Was he afraid of losing his sexuality? No, MacLaren said again. “I knew as long as I had taste and smell and sensation, I could lead a sensual life.” Was he afraid of helplessness? Not really. “Managing on my own is a drag but it’s just logistics.” Was he afraid of pain? No, he knew how to deal with pain. “So what was I afraid of?” he wondered aloud. “The answer was pretty clear,” Jim realized. “I was afraid of being alone with myself, with my mind, with the dark things that lived in there. The doubt, loneliness, and confusion. I was afraid of metaphysical pain.”                       

Looking inward, Jim came to understand that his greatest pain arose from a damaged sense of wholeness. This is a common refrain among survivors I’ve spoken to: material difficulties aside, it’s the imagined loss of wholeness, of feeling intact, that wounds many of us the deepest. Today, many people feel less-than-whole, disjointed, uncertain of how to move forward in a world that that seems to have slipped its axis.

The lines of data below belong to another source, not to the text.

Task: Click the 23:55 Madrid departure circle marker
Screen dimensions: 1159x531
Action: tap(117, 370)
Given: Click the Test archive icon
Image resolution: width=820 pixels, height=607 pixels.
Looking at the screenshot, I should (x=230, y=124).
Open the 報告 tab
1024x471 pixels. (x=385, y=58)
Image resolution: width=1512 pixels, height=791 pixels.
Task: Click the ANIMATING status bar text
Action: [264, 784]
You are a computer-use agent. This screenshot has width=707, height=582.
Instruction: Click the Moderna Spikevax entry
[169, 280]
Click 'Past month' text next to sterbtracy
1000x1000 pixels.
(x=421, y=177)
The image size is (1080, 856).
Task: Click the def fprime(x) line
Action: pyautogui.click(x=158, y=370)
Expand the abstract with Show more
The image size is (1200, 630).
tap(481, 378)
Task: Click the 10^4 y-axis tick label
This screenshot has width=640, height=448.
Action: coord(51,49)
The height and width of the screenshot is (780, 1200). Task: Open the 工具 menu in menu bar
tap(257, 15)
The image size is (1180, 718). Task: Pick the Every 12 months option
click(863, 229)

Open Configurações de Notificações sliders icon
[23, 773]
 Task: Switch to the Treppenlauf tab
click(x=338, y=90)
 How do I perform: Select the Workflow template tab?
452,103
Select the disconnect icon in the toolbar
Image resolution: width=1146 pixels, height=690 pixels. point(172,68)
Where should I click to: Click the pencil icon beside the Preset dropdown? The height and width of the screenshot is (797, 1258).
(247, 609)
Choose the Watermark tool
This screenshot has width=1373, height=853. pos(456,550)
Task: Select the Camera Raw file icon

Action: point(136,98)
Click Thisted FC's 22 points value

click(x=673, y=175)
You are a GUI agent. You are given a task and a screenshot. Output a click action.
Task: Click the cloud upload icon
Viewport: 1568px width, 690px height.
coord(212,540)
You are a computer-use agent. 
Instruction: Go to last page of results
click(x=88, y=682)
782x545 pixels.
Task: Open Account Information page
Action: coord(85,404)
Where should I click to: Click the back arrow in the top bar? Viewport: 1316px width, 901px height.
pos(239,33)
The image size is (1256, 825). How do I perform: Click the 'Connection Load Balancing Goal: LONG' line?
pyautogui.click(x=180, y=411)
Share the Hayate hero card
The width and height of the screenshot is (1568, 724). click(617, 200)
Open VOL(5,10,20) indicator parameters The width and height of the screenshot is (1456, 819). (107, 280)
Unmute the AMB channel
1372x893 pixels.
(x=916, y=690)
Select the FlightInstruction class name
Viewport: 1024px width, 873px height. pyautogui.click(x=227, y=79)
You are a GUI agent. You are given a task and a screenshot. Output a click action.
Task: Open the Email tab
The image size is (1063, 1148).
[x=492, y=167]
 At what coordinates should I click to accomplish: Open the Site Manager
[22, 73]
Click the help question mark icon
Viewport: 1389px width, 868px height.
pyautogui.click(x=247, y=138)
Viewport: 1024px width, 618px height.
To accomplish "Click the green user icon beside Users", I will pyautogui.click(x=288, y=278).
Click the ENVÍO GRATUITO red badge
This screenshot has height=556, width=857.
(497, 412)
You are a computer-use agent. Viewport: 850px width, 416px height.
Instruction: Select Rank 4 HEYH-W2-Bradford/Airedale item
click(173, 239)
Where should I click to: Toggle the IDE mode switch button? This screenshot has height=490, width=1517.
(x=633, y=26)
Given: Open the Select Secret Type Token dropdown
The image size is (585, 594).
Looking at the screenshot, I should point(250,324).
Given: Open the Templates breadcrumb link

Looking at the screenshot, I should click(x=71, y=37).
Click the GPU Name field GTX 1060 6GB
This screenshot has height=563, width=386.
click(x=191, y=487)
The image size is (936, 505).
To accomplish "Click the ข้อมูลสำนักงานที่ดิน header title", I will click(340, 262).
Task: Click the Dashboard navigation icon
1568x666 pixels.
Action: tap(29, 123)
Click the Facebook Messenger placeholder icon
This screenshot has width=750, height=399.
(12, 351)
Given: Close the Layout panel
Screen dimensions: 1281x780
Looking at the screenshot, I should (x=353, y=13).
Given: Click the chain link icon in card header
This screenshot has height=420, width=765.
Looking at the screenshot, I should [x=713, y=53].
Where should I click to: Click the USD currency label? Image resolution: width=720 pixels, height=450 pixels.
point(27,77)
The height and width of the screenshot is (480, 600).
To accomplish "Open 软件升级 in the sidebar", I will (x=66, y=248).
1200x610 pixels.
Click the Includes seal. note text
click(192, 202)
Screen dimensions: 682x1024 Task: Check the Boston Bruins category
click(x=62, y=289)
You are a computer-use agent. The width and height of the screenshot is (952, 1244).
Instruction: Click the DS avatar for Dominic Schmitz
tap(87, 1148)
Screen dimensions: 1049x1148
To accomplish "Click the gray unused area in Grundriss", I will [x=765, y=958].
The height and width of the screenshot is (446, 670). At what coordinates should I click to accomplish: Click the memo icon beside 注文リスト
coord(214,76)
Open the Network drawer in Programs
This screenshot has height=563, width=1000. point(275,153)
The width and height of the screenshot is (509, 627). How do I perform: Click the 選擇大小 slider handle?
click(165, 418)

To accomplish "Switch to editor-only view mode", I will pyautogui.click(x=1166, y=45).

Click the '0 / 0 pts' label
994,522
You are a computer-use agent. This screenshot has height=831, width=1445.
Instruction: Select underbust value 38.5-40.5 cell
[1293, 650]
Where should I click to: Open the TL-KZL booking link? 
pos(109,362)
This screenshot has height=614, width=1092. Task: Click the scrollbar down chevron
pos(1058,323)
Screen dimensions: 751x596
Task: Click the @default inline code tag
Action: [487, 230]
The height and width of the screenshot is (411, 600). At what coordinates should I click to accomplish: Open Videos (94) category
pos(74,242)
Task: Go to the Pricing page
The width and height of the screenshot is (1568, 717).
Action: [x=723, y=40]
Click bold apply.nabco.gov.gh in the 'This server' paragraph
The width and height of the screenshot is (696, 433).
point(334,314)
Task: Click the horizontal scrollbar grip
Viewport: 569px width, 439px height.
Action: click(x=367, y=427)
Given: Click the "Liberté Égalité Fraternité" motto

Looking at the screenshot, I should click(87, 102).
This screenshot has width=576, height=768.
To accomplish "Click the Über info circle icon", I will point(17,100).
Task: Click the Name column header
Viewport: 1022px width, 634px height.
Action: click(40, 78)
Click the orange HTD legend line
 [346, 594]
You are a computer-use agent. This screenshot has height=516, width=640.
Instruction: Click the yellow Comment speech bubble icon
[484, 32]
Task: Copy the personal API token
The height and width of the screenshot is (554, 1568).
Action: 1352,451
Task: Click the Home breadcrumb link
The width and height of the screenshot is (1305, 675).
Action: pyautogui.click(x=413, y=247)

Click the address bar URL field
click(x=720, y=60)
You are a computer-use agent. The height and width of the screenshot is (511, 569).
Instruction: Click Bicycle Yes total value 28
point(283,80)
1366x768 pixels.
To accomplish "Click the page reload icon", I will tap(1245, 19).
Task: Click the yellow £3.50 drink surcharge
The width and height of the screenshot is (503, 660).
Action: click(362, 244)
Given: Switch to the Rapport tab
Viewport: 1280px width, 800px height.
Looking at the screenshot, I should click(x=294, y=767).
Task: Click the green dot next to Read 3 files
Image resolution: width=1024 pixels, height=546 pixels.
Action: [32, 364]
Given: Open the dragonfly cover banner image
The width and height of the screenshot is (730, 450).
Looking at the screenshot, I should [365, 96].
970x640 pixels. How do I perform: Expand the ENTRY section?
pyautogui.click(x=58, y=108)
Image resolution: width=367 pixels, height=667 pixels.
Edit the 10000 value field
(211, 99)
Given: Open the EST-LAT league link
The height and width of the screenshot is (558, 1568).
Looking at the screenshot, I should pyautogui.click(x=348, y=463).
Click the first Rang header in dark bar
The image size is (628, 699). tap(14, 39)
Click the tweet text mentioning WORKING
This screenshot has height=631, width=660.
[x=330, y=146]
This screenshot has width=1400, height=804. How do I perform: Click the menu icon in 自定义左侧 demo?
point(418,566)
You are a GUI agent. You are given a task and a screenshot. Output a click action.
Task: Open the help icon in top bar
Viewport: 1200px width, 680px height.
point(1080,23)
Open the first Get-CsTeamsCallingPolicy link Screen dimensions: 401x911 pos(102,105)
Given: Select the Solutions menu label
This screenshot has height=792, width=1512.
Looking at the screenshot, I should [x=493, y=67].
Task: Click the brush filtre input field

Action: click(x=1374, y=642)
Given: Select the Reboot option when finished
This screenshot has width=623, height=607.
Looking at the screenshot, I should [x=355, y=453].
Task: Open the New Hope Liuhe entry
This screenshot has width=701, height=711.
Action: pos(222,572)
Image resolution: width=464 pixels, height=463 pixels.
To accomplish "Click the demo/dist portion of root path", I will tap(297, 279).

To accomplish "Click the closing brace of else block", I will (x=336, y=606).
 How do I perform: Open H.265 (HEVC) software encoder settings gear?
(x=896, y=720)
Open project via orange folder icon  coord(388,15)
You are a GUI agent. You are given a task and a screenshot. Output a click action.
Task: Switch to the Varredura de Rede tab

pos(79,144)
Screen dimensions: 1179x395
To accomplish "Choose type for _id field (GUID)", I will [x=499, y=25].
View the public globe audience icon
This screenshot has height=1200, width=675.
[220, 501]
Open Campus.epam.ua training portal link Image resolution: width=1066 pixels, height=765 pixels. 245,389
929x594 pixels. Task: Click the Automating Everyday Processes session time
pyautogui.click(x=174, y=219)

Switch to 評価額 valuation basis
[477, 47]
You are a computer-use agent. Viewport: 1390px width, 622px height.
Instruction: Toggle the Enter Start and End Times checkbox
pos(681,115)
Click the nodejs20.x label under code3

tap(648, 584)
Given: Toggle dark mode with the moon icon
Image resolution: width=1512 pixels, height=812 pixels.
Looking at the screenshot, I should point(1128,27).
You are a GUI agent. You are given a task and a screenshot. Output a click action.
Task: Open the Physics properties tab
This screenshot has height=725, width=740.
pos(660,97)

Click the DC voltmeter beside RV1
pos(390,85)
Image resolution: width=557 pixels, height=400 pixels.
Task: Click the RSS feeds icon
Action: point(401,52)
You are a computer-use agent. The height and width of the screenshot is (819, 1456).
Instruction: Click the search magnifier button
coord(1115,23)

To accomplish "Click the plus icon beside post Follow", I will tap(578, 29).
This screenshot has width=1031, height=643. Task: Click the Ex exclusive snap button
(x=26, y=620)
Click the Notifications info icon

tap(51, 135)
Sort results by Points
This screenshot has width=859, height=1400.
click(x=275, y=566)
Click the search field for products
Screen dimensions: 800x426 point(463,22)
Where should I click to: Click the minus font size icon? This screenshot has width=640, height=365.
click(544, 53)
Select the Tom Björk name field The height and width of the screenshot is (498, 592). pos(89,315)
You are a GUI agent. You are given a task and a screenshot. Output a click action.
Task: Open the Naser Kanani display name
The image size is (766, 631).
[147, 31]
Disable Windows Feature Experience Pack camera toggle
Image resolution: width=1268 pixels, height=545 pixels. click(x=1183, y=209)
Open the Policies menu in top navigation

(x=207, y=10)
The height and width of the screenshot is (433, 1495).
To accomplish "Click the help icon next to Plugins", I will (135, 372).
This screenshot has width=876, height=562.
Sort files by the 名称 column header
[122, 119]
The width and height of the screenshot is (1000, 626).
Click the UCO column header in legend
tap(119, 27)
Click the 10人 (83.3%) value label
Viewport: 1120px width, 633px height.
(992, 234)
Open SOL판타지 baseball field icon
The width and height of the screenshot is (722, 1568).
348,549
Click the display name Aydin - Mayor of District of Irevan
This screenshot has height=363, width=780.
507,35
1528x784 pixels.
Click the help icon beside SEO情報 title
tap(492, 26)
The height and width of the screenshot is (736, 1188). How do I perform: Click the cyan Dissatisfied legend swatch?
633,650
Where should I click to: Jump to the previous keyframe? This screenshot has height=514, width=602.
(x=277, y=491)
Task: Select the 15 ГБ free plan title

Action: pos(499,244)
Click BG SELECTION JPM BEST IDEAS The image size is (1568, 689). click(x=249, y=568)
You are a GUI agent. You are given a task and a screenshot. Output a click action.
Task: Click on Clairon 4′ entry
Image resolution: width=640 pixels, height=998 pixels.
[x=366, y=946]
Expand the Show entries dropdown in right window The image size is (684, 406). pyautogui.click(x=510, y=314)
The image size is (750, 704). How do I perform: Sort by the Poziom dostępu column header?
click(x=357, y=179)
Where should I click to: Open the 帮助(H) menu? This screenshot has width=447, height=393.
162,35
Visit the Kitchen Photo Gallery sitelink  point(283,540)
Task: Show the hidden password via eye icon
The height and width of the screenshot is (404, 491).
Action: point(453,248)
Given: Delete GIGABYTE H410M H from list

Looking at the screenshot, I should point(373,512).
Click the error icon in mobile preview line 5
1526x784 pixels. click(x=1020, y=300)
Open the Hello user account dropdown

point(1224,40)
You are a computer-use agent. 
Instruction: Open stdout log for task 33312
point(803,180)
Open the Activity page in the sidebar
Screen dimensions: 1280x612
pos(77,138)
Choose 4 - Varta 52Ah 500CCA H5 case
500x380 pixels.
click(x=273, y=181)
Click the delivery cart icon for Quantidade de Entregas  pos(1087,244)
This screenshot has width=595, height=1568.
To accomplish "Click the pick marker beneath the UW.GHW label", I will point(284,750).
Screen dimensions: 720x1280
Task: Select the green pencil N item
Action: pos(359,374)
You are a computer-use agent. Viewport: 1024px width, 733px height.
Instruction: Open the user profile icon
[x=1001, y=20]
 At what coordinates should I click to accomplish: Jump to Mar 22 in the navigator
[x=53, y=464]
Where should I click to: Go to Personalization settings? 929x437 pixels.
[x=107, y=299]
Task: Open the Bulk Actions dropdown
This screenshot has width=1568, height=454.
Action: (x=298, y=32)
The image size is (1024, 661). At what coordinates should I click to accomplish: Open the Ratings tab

But what is wholeness, really? Jim was forced now to ask himself. What did it mean to lead a full life? What were his actual obstacles? After delving into these questions a long time, a new awareness arose in him. Jim realized that – as frustrated as he was with his handicap (and envious of the able-bodied), if he could get up out of his wheelchair and walk across the room, would that really get him to the place he most wanted to go in his life? Because, if he were honest, the other side of this room was not his ultimate destination. His ultimate destination was self-knowledge and enlightenment. Did he have to get there on foot? Or could he find some other path?                                                

Eventually, Jim did get sober, and traveled the world in his wheelchair, giving lecture-sermons, kicking butt, handsome and blue-eyed with his big, burly shoulders. He showed people that it can be done, helped them to navigate their own labyrinths en route to their secret destinations. It’s not the life that MacLaren had planned for himself — never in a million years — but Jim insisted that it led him, however circuitously, precisely where he needed to be. When this extraordinary man eventually succumbed to his final illness a few years back, he was proud of what he’d done on this earth.

In every life, there comes a moment when you must make a conscious choice about how you want to live – the path you choose to take. In our generation that moment is now. If you trust the direction your life is taking, you will reach your secret destination.